Mar 2026 • 9 min read
Rewriting the Silver Searcher in Rust
A Rust rewrite of ag that replaces PCRE with the regex crate, reproduces the multiline print state machine, and cuts median runtime roughly 2x on the measured workload -- but rg and ugrep are still faster.
Rewrite study
First benchmark passHistorical first pass on the literal-simple workload. rust-ag roughly halved ag's median runtime, but ripgrep and ugrep still led.
ag to rust-ag
1.96x-2.03x faster
Parity
214/214 Rust tests
Relative rank
Still behind rg and ugrep
Coverage
1 of 38 scenarios
Claim gate
Fails on reproducibility
- On the only measured performance scenario, rust-ag cut the local median from 19.64 ms to 9.69 ms.
- rg and ugrep were still faster on the same workload, at 7.74 ms and 4.02 ms median.
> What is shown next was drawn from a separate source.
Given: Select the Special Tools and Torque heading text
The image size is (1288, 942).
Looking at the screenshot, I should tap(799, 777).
- The Rust rewrite is 51% fewer lines than the C original (3,128 vs 6,098) for equivalent search functionality.
- This was a narrow result: one workload, three measured samples per tool, one Apple M4 machine, and an overall claim gate that still failed on reproducibility bundle validation.
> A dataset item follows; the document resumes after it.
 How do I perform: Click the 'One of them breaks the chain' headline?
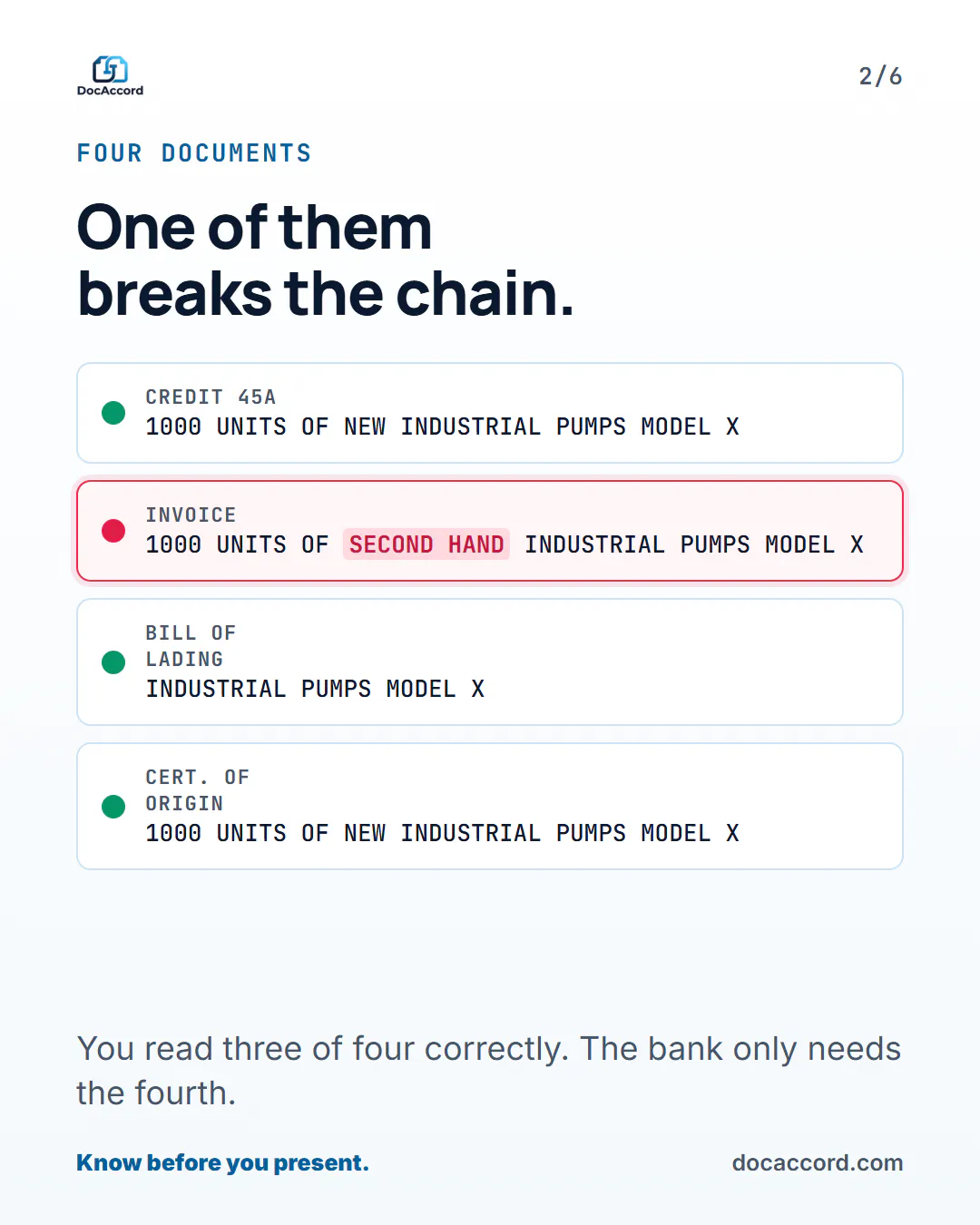(326, 260)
I rewrote the core search path of The Silver Searcher in Rust and benchmarked that rewrite against the original tool. On the only measured performance workload, rust-ag was roughly 2x faster than ag.
That was the honest headline, but not the whole story. rg and ugrep were still faster, the performance data covered only 1 of 38 registered scenarios, and the overall claim gate still returned fail because the reproducibility bundle validation step was not finished. So this was a promising first result, not a victory lap.
The result in one view
The measured workload was the literal-simple scenario: search for "foo" across the repository working tree.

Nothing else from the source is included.